NBC News correspondent and "Stay Tuned" host Savannah Sellers confirmed that Generation Z is indeed over side parts and the laugh-cry emoji. (Though, she also pointed out that it's hard to tell what's going to hit or miss on TikTok — remember the captivating yet incredibly random "Ratatouille" musical?)

"A general rule of thumb with this generation is that if their parents are using it, they no longer want to be," Sellers said.

That's right: Young people have decided the laugh-cry emoji makes people look old and uncool despite its popularity (or, perhaps, because of it). According to EmojiTracker.com, a website that tracks use of emojis on Twitter in real time, it's currently the most-used emoji out there, followed by the red heart and the sobbing emoji.

But, as trends go, once something has reached that level of saturation, its downfall is typically not far behind.

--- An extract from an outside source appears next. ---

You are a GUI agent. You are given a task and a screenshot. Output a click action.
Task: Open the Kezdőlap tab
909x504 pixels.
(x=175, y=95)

"It's common wisdom on TikTok that the laughing crying emoji is for boomers," reads a recent blog post on Emojipedia. "And by boomers I mean anyone over the age of 35."

@sugeneshin_

Gen Z vs. Millennial slang words. If only we were this cool growing up #slang #millennials #genz #whatsthetea #yessis #thisslaps #generationchallenge

♬ original sound - SUGENE ✨🦋

The Pew Research Center has defined millennials as anyone born between 1981 and 1996, and anyone born after that part of a new generation, aka Gen Z.

The post also dives into what has become the accepted replacement for the laugh-cry emoji: the skull. Read literally, it means, "I'm dead" or "dying."

That isn't all, though. On TikTok, millennials are getting roasted for various generation-defining choices, from their slang to their music choices and, most notably, skinny jeans.

And they're not all willing to let them go.

"I am not giving up my skinny jeans for the generation that ate Tide pods," said one TikTok user.

Others pointed out that with age comes the blissful realization that it's OK to be uncool.